Commercial property has been sold as a way to build diversification into a portfolio because, historically, it doesn’t move in line with equities and other asset classes. But the Financial Services Authority (FSA) gave warning this week that this mismatch can no longer be taken for granted.
The chief City watchdog warned companies to beware of the effects of asset classes moving in harmony. Companies, or individuals, who believe that they hold a diversified portfolio may find that the supposed protection this offers melts at the first hint of a downturn. There are still some untapped commercial property opportunities, primarily overseas (see pages 16-17). Fund managers are innovating merrily, keen to capitalise on our unquenchable thirst for all things bricks and mortar. New Star, the fund manager, said this week that it is launching a new fund allowing tax-efficient investment in overseas property.
But those investors who are committing more than a small percentage of their funds to property should go back to basics.
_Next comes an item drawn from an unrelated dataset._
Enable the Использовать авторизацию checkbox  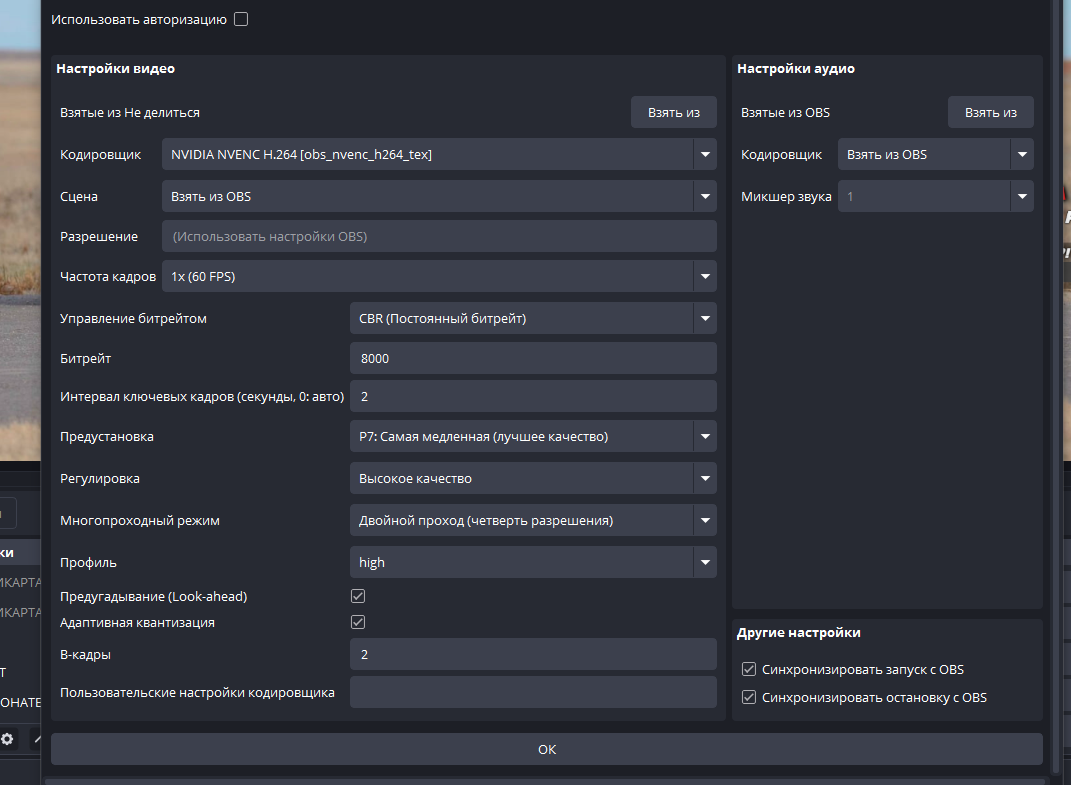click(241, 19)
Ignore fashion, diversify, buy low and sell high.
One in the eye for the payment protection pedlars
HOW glorious it feels to be proved right. Here at Times Money a smugness has permeated the office this week. Our long-running mistrust of payment protection insurance (PPI) has been vindicated by a whopping fine on one of the companies that sells the iniquitous moneymaker. The FSA fined GE Capital Bank £610,000 for failing to treat its customers fairly and failing to have the proper controls in place when selling the insurance.
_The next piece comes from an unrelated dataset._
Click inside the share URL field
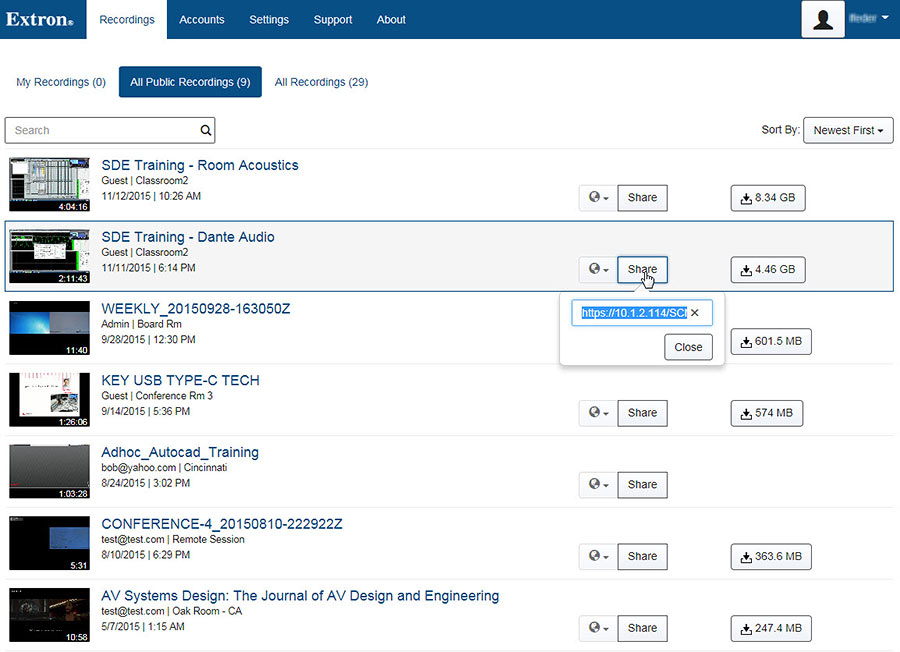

Much of the PPI sold by GE Capital was flogged by shop assistants in retail outlets that offer it with their store cards. The model works like this: you want a new dress but it is not yet pay day; the assistant says that you can put it on a store card – oh, and would you like some insurance with that? You pay £100 for the dress, the interest on the store card is anything from 15.3 per cent to 29.9 per cent – and then the insurance kicks in. By the time you finish paying for that £100 dress, you may as well have gone for that lovely designer number. Once again, fashion is the enemy of money management.
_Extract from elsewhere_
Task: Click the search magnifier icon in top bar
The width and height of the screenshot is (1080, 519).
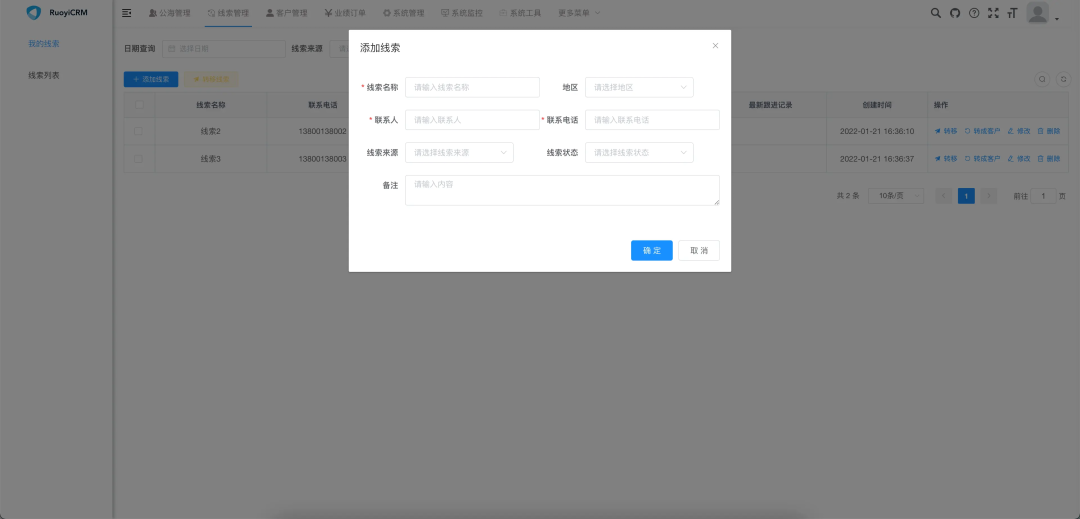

It’s not only in high street stores that such sales tactics bite. Capital Blue, the market research company, has talked to nearly 8,000 homeowners who have taken out a mortgage in the past two years. One in four felt pressured into buying associated insurance products. The staff at the shop counter, and the trained sales staff at the bank, are all agents in an industry-wide plot to take money from you for insurance while you are trying to buy something else.
Over the next year the FSA plans to visit hundreds of companies involved in selling PPI – and we can expect more fines to follow. The crackdown may mean that we end up paying more for the objects we are actually trying to buy, be they houses or dresses. The revenue from useless insurance subsidises a range of other services. Free bank accounts are one obvious example of a financial misnomer. But most of us would prefer to buy an honestly priced product than be taken for a fool by the financial services industry.
Forget the pointless spin, the Isa shake-up is still good news
LAST year’s PreBudget Report contained plans to simplify Isas. This week Ed Balls, the Economic Secretary to the Treasury, announced that the changes will come into force from April next year.
The new regime is certainly welcome, as the present system is far too confusing (see page 16). When the changes were announced, the intention, clearly, was to implement them this April. Isa providers complained, fairly, that this did not give them enough time to change their systems.
Mr Balls said this week that the new rules are actually to be introduced a year early. He used the tortuous logic that because an Isa review is due in 2009, implenting the new rules in 2008, rather than this year, means that the new regime is coming in early rather than late. We know he’s talking nonsense, he knows it and presumably you don’t care as long as the new regime is better than the old.
The spin seems oddly pointless. Have politicians become so afraid of admitting they have got something wrong that they can’t tell us straight when they’ve got something right?